Thierry Beintingel, Retour aux mots sauvages (chapitre 2O) – 2010

Document complémentaire

Le chef va droit au but : il lui tend une page écran sur laquelle sont imprimées les coordonnées d’un client. L’opérateur Eric reconnaît celles du type à la drôle de voix métallique. Il paraît qu’il n’a jamais payé son abonnement et la bidouille logicielle pour maintenir son abonnement était une faute sans vérification préalable. Il a fallu rectifier, ce sont des manœuvres compliquées qui nous coûtent encore plus d’argent. Le chef dit cela d’une voix atone et ennuyée. Que répondre ? Tout est vrai. Mais c’est le faux qui a amené cette histoire.

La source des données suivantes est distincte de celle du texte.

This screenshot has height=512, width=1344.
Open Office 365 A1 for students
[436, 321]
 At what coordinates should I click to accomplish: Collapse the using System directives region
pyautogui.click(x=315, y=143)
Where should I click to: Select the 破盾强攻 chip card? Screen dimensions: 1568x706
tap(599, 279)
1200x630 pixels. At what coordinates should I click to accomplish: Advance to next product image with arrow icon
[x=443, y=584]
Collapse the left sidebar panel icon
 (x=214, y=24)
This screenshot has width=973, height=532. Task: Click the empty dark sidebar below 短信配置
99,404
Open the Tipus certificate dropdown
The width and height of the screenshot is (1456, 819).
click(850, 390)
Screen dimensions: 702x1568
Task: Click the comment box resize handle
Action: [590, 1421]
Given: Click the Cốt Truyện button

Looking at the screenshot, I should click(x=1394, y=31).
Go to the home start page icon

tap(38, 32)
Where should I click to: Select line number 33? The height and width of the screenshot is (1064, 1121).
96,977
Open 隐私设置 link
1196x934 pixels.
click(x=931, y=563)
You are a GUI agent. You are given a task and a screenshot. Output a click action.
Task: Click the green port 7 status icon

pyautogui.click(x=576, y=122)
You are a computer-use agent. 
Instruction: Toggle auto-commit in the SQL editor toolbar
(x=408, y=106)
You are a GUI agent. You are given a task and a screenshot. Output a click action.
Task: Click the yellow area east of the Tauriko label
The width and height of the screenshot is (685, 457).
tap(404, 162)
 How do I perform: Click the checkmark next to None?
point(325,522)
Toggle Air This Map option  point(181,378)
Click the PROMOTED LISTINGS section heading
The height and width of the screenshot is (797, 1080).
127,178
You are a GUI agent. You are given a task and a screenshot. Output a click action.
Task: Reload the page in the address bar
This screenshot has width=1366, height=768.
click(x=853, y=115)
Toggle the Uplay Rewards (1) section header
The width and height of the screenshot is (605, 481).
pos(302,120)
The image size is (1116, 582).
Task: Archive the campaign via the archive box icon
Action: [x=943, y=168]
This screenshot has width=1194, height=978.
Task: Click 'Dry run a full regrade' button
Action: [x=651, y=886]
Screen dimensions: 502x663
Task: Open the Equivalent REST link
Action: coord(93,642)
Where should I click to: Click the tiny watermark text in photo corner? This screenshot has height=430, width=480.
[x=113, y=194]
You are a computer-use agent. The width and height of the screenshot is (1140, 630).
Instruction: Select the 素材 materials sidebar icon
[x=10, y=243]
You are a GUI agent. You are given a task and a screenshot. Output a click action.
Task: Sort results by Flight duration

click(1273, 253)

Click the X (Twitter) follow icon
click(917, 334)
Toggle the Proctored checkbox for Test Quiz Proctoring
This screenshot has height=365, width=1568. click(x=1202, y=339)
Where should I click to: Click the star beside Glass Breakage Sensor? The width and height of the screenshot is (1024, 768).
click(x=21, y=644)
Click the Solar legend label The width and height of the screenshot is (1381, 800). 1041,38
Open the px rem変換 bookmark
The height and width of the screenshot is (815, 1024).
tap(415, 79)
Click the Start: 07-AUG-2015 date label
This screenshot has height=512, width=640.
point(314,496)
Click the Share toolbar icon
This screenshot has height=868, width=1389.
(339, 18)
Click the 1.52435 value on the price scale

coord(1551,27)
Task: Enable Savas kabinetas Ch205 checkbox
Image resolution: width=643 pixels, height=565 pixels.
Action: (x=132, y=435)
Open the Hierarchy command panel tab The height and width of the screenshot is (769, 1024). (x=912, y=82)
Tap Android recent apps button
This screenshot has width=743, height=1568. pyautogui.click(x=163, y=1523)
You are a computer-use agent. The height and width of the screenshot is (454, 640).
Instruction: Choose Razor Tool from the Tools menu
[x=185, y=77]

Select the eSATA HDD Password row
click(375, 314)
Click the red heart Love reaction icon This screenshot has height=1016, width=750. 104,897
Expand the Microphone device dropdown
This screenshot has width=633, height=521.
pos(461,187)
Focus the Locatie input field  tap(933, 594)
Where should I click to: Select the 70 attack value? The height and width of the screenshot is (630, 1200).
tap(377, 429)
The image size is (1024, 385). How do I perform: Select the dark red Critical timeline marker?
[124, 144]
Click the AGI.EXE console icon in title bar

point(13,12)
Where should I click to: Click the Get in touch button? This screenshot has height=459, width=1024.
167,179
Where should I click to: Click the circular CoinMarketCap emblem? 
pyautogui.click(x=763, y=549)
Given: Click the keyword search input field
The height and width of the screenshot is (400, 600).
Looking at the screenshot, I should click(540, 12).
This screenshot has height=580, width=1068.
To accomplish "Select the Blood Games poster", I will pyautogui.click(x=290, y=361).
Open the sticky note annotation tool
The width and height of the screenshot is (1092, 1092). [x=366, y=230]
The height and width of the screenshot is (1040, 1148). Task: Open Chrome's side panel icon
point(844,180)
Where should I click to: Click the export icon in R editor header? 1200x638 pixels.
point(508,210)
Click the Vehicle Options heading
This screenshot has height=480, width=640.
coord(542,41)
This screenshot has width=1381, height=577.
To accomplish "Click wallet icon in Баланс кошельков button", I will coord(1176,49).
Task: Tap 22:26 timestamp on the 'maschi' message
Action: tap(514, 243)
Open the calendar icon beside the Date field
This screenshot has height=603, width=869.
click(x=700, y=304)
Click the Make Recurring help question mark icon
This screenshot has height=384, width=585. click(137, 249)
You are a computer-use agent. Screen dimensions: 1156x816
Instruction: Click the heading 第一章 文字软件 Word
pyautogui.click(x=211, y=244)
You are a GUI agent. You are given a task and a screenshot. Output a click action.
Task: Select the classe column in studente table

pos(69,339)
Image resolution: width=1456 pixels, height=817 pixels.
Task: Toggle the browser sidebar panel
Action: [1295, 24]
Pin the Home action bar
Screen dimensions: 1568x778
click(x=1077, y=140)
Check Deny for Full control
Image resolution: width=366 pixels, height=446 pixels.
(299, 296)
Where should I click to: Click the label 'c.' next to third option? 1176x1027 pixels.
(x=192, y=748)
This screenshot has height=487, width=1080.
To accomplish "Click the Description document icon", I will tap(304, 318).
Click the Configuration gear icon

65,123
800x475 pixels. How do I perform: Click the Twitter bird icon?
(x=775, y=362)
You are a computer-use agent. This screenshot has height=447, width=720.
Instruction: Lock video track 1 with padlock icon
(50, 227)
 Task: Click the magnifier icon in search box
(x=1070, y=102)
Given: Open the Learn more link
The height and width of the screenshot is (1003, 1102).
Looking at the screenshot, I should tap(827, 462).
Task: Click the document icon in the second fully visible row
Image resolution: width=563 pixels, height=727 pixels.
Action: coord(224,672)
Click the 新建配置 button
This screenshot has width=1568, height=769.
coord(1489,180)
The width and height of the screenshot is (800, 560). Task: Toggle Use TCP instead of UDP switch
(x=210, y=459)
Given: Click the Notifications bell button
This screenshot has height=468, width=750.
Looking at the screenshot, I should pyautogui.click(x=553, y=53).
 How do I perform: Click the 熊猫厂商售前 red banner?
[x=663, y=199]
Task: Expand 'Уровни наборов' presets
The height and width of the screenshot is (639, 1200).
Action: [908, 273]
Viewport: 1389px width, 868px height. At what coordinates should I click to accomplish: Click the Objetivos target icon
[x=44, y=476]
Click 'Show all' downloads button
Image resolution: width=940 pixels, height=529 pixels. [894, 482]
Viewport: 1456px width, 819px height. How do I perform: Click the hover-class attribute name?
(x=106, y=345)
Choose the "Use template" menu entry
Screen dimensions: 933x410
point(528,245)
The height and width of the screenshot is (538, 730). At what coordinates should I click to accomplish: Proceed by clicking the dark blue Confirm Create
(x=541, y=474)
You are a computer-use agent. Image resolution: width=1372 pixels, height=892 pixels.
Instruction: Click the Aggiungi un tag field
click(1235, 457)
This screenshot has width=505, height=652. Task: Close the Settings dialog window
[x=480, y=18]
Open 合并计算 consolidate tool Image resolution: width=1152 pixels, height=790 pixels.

Comment l’expliquer ? Que l’opérateur Eric a pété les plombs, usurpateur d’un faux prénom, tributaire de conversations enchaînées à la suite comme autant de mirages auditifs, spectateur d’écrans virtuels qui s’effacent au fur et à mesure sans possibilité de les retenir, tout un monde faux, approximatif, apocryphe[4]. Que toute cette dissimulation, hypocrisie, duplicité et provoquée par ces séries de dialogues improbables et normés, soumis à l’aléatoire d’un logiciel qui décide pour vous des mots à dire. Est ainsi tronquée la perception d’une vraie vie. Un peu comme si le boulanger tendait un hologramme de baguette à une voix synthétique dans une boutique qui n’existerait pas. Et que cela finit par vous taper sur le système à force de pas d’existence tangible, palpable,  concrète, physique, matérielle, authentique, véritable, sûre, sincère, loyale, fidèle, convenable, apparent et manifeste.  (chapitre 25)


[1] La suite du roman apprendra que cet homme est paralysé, cloué au lit, d’où cette voix étrange.

[2] Logorrhée :  discours, propos interminables et désorganisés

[3] Sa collègue de travail

[4] Apocryphe : se dit d’un texte faussement attribué à un auteur (antonyme : authentique)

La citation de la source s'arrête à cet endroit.